Writers & authors: there is hope

Writing is lonely and bad for your back, but it’s also a thrilling adventure of self-discovery and a potential money spinner. Those who feel driven to write will write regardless of what anyone says – but many a desk drawer is full of manuscripts that never see the light of day. Furthermore, writing can be a very slow process if most of the time is spent staring out of the window waiting for inspiration to strike.

Getting published via the traditional route of agent – publisher is extremely difficult in modern times. In the current market the quality of the writing is secondary to its sales potential, because agents and publishers are after all businesspeople who want to make a profit, rather than literary critics or writing mentors. This means that to be published in the traditional way, the author either needs some kind of celebrity outside of writing, or just be exceptionally good, preferably with a string of literary prizes or major publishing credits already behind them. Modern bestsellers are things like cookery books by TV chefs, celebrity memoirs, crime novels by big-name authors, self-help books, and titillating junk like Fifty Shades of Grey.

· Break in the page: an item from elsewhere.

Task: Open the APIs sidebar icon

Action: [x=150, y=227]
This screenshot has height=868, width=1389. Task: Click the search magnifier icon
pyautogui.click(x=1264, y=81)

But it’s not all doom and gloom for aspiring writers. There’s a booming self-publishing sector where an author can publish a book online in Kindle or another electronic format, and start selling their writing immediately. They just have to write something that will engage and interest people and do their own marketing (traditional publishers don’t do nearly enough marketing anyway, so often an author is actually better off taking the self-publishing route rather than spending their time acquiring hundreds of rejection letters from agents and publishers.)

But authors need a few smarts before embarking on the self-publishing route. Firstly, they need to create the kind of material that actually has a chance of being consumed by paying readers. Poetry, holiday memoirs, local history, and experimental literature will not sell unless they have a special hook that makes them irresistible. Readers are flooded with writing that might be very good but which simply lacks a strong hook to get them interested in the first place.

Secondly, self-publishing authors need to learn to write quickly. If the book’s premise is strong enough and it is sellable, the quality of the writing need only be good enough to convey the message. It is not necessary to write brilliant prose (though if it comes easily and quickly, then why not?). A self-published book is not a text that will be studied by academics and picked apart on college literature courses. The playing field here is completely different, and to compete a self-published book must be snappy, catchy and well written but not over-written.

Thirdly, a self-published author must be able to go out and market their books, using all the tricks available to them. Without a publisher’s marketing department behind them, the must be smart and persistent if they want to achieve good sales.

It is wise for self-publishing scribes to learn as much as they can about the industry and gain some skills that will get their books sold. This can be done by googling, or in structured courses like write4ever.com’s Six Simple Steps to Successful Self-Publishing and Write a Quality Book In Just 90 Days.

Despite the tough traditional publishing market, there are many ways to dust off that manuscript and get it out into the hands of avid readers. Thanks to the internet, and with a lot of persistence and determination, writers can reach their audiences more quickly than ever before.